Monday, June 24, 2013

You Should be Impressed with the Silicon Prairie

Disappointed with Silicon Valley, you should look
to the Silicon prairie. 
As a technologist, you meet lots of people and all of them have an opinion about technology.  Some eagerly embrace the latest gadgets and gizmos; others, still struggle with text messaging and Facebook.  It is also that way in the technology press.  Farhad Manjoo is one of those voices I trust.  He attended the release of a new and improved video service courtesy of Instagram and like McKayla Maroney, he was not impressed.  He even lamented the state of innovation in Silicon Valley.  In this post, I wanted to talk about where the real innovation exists out on the web.

In the United States, technology is clustered around several key geographic regions.  There is the research triangle in North Carolina and then the empire built by Texas Instruments but the real action is centered on New York, Chicago, and San Francisco.  Silicon Valley gets much of the attention today and this enclave of engineers, venture capitalists and visionaries came into being thanks to an odd collection of factors.  Once that community got started, it became synonymous with the promise of technology innovation within the United States.

Since the dot-com boom of the 1990’s, New York has emerged as a technology powerhouse.  This is primarily due to all the media companies, financial firms and book publishers who call that city home.  Big media and big Finance need to get on the web and so they did what they always do when they need talent: they paid big bucks.  This wealthy new cohort of technologists then began to create its own culture of cynical, ink stained wretches who put together web sites for all the major networks, banks and publishing houses.  They also spawned some great blogs and magazines like Slate, Gawker, Wonkette, and Salon.  This cluster of technology was nicknamed Silicon Alley because instead of flashy corporate headquarter, many of these New York firms existed in office suites and lofts which were not prime real estate in Manhattan.
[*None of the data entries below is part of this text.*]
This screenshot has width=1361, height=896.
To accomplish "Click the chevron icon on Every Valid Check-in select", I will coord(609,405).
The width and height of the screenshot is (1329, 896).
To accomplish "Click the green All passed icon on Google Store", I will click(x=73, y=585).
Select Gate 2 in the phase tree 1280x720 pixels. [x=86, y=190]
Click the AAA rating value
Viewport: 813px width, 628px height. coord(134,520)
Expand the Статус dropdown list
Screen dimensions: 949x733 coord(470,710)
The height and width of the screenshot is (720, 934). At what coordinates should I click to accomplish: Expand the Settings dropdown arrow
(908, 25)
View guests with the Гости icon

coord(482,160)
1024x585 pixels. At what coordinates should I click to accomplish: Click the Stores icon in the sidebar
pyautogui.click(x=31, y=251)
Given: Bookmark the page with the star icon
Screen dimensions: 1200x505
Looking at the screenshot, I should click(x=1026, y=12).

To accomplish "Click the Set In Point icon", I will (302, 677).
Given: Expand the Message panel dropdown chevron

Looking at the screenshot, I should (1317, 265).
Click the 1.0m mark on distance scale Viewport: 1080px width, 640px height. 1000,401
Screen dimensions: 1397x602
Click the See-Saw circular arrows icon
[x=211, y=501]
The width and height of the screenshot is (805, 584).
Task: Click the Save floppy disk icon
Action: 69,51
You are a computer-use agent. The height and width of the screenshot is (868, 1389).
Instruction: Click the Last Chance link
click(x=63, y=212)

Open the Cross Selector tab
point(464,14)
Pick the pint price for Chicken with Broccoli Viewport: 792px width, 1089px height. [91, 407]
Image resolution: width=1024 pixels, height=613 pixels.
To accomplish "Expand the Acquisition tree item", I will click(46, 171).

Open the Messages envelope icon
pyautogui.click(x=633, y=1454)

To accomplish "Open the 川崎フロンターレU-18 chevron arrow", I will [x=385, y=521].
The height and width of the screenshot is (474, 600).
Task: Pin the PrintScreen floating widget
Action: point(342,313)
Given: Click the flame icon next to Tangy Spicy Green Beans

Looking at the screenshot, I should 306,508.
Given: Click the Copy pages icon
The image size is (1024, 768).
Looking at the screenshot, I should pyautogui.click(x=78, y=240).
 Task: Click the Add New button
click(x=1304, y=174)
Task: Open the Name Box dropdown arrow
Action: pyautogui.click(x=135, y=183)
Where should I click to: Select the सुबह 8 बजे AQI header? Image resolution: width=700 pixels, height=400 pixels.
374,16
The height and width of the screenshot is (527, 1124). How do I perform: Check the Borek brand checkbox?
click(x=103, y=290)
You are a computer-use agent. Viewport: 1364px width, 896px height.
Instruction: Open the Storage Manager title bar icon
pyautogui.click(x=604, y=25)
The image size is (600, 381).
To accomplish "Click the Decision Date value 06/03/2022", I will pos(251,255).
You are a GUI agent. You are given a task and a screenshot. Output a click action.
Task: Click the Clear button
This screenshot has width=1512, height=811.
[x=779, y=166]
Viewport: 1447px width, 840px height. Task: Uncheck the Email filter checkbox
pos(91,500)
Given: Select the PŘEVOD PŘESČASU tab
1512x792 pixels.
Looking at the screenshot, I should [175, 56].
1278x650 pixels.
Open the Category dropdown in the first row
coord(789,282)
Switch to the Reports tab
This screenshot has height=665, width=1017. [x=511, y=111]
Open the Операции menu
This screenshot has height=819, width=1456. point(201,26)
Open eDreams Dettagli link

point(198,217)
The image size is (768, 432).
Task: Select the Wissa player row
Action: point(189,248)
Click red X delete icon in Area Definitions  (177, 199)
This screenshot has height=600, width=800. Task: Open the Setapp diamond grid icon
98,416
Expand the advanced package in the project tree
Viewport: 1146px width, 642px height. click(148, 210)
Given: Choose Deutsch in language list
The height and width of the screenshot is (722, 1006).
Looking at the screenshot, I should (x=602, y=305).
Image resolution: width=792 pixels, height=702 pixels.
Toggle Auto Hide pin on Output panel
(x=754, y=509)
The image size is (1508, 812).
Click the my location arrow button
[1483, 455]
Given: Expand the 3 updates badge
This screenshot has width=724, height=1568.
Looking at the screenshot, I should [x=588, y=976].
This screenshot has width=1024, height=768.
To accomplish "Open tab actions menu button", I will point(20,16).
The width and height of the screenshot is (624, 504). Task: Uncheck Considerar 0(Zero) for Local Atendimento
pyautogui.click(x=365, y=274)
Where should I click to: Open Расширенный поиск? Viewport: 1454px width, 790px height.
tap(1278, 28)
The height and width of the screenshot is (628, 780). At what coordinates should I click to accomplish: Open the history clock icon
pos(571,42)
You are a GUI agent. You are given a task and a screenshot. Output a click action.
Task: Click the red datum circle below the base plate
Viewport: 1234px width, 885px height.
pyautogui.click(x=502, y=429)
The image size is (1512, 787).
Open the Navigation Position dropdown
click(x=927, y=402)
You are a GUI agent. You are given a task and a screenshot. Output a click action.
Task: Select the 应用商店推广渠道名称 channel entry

Chicago has a very different technology tradition.  During the dot-com boom, the Chicago Tribune called the Midwest “The Silicon Prairie” and used that moniker for its technology want-ads.  The want ads and newspaper became a victim of Craigslist and the web but the technology environment of the mid-west is alive and well.  Unlike Silicon Valley which wants to changes the world or Silicon Alley which wants to make tons of money.  The Silicon Prairies is focused on infrastructure and doing business better, faster, and cheaper.  It is not sexy or sensation but it is a vital niche.

My company E3 systems is part of this tradition.  Already, we have inventory and warehouse management software.  We also have a big release coming in July which will make fleet maintenance as easy as scanning a bar code.

Farhad, may be depressed about Silicon Valley but if he spends some time on the Silicon Prairie I think he will be impressed with all the innovation quietly taking place.